------ Reading passage

Equality under the law is sometimes measured in incremental steps. For Florida's same-sex couples, one of those steps came this week when the Treasury Department announced that legally married gay and lesbian couples will be recognized for federal income tax purposes no matter where they live. This clears up what might have been a confusing tax season for Florida's same-sex couples who were married in other states. But it should be just the beginning of the federal government sweeping away barriers to same-sex married couples enjoying all the legal rights and responsibilities of their union.
The Internal Revenue Service rule change was prompted by the landmark U.S. Supreme Court decision striking down the federal Defense of Marriage Act, the law that prevented the federal government from recognizing same-sex marriage. Since then, the Obama administration, which refused to defend the law before the court, has been clarifying federal rules that condition rights and benefits on marital status. To the extent possible, those efforts are focused on treating same-sex couples on a par with opposite-sex couples, even in states such as Florida where gays and lesbians cannot legally marry.
The IRS determination is the broadest so far. For the 2013 tax year, same-sex spouses will be considered married for tax purposes. They will have to file jointly or as married but filing separately as individuals. This will help or hurt couples' pocketbooks depending upon their circumstances. Single-earner families typically benefit taxwise from marriage, while a couple in which each person makes a similar income will often experience the so-called marriage penalty. Still, the decision is a boost to gays and lesbians in the 37 states that do not recognize same-sex marriage. Whether the federal government would use where a couple got married or their place of residence to determine marital status for benefits had been an open question after DOMA was struck down.

------------
------ Given data

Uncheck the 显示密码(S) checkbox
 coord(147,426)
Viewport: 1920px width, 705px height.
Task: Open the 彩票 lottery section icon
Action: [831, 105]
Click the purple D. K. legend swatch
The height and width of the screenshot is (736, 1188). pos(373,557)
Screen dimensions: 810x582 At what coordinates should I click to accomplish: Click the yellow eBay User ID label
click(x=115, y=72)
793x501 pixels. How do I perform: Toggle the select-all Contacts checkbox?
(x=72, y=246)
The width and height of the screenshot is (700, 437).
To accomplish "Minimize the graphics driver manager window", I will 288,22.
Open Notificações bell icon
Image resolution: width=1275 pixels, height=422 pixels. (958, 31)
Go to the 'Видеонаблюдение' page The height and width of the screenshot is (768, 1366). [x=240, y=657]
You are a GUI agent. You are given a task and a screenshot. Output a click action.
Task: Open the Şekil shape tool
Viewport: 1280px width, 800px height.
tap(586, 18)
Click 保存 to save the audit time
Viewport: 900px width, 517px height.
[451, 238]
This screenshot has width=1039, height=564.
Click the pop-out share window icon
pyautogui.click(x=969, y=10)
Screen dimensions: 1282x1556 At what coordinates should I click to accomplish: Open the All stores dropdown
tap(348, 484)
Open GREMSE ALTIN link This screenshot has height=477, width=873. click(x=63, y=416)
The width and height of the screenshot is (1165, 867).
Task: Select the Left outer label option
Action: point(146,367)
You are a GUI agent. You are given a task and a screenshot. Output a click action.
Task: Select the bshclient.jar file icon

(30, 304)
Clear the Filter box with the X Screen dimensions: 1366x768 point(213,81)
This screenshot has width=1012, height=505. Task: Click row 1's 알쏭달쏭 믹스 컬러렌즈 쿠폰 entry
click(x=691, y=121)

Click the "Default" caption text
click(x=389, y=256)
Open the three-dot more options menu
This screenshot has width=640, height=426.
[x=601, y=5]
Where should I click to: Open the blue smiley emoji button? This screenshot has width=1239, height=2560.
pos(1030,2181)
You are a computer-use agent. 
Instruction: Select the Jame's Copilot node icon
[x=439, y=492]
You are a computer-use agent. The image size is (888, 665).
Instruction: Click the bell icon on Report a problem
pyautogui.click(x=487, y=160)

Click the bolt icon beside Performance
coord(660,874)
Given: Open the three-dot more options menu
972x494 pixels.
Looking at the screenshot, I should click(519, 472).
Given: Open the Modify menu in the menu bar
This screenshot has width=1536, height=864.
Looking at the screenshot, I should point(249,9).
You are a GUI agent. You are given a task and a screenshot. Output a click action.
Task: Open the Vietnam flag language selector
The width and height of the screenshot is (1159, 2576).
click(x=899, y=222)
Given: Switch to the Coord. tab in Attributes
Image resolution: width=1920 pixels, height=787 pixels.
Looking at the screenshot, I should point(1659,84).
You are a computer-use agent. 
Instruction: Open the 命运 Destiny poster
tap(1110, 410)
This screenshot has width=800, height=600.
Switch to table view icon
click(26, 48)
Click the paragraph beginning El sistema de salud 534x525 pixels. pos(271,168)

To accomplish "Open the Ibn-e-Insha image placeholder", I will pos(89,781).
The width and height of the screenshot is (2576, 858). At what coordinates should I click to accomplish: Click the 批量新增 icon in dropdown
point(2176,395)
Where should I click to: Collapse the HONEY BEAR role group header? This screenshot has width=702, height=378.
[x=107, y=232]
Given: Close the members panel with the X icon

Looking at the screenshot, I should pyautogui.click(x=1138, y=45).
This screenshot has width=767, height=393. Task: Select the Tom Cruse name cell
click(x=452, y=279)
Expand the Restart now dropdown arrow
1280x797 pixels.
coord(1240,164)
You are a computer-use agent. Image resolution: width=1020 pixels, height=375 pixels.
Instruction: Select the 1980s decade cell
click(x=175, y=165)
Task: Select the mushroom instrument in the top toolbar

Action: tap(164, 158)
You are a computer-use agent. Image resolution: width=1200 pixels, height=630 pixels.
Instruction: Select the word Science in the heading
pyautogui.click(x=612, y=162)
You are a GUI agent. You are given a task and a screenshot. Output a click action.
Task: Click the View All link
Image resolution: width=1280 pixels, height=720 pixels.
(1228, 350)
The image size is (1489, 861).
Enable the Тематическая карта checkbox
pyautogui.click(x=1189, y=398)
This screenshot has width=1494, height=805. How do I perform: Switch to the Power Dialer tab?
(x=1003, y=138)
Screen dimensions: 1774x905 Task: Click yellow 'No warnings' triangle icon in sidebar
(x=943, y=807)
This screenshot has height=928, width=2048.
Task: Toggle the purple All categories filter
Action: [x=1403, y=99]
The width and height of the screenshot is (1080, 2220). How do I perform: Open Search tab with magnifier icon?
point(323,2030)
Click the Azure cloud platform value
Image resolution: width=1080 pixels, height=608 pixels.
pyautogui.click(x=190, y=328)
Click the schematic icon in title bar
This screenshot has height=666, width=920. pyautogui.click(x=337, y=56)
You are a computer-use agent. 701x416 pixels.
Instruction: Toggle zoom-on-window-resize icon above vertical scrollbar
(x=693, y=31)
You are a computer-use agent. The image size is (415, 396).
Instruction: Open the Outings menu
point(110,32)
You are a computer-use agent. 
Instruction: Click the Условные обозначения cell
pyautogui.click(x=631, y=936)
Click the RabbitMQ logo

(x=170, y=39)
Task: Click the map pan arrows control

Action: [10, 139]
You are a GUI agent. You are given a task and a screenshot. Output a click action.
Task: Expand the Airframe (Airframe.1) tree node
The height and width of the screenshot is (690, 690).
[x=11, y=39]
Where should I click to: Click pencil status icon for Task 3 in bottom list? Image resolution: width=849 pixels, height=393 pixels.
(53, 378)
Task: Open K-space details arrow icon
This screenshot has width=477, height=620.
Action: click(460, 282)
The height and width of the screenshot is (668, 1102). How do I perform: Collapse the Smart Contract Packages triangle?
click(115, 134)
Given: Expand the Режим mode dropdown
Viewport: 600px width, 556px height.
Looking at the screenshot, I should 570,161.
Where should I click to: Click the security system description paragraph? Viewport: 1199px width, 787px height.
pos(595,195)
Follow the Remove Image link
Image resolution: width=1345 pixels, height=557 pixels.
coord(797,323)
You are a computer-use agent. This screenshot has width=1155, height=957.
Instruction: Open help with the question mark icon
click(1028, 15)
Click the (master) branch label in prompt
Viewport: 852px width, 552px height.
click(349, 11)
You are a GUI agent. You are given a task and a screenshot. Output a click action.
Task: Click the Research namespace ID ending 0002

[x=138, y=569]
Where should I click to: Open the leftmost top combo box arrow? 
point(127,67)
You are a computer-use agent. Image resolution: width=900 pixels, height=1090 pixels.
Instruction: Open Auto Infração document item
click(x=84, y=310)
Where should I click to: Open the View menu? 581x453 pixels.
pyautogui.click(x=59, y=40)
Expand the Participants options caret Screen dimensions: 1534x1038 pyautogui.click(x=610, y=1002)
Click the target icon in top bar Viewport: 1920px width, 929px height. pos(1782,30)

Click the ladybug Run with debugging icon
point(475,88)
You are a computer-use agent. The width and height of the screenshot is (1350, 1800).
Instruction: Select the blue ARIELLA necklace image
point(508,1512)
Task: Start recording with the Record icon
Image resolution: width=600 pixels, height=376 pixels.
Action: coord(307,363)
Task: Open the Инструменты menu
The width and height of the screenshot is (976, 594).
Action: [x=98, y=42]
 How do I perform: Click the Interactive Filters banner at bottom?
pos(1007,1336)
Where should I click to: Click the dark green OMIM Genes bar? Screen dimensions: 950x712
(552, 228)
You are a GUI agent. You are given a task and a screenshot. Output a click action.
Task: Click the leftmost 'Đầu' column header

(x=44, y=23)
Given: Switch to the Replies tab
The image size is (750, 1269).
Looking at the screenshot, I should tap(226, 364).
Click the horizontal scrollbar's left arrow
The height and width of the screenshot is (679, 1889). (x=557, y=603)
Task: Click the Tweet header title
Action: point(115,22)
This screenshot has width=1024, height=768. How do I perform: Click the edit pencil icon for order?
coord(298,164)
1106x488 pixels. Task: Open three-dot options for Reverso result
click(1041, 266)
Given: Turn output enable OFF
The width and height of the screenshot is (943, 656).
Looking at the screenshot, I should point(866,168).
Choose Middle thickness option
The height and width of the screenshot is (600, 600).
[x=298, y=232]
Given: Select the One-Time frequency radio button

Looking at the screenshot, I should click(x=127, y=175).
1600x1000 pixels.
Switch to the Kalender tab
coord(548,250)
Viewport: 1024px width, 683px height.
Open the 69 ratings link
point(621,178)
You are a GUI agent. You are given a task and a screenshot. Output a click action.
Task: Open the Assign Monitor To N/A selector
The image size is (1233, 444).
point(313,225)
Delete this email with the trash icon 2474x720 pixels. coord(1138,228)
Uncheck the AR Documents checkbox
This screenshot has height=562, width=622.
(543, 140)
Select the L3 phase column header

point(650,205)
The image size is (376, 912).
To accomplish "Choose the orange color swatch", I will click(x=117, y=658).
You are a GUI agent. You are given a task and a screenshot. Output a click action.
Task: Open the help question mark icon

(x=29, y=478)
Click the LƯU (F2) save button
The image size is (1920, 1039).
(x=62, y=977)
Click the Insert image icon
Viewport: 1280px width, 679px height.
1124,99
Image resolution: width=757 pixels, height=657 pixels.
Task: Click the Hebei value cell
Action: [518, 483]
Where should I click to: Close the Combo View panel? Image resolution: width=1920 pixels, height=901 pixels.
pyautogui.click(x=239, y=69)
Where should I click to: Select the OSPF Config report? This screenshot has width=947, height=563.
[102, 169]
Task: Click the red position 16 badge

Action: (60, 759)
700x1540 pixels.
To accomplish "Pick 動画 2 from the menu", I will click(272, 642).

------------

What you should do -
Quote the passage on federal tax rules for same-sex couples word for word, beginning at the words "The Internal Revenue" and stopping after "cannot legally marry.". The data are not needed here.

Solution below -
The Internal Revenue Service rule change was prompted by the landmark U.S. Supreme Court decision striking down the federal Defense of Marriage Act, the law that prevented the federal government from recognizing same-sex marriage. Since then, the Obama administration, which refused to defend the law before the court, has been clarifying federal rules that condition rights and benefits on marital status. To the extent possible, those efforts are focused on treating same-sex couples on a par with opposite-sex couples, even in states such as Florida where gays and lesbians cannot legally marry.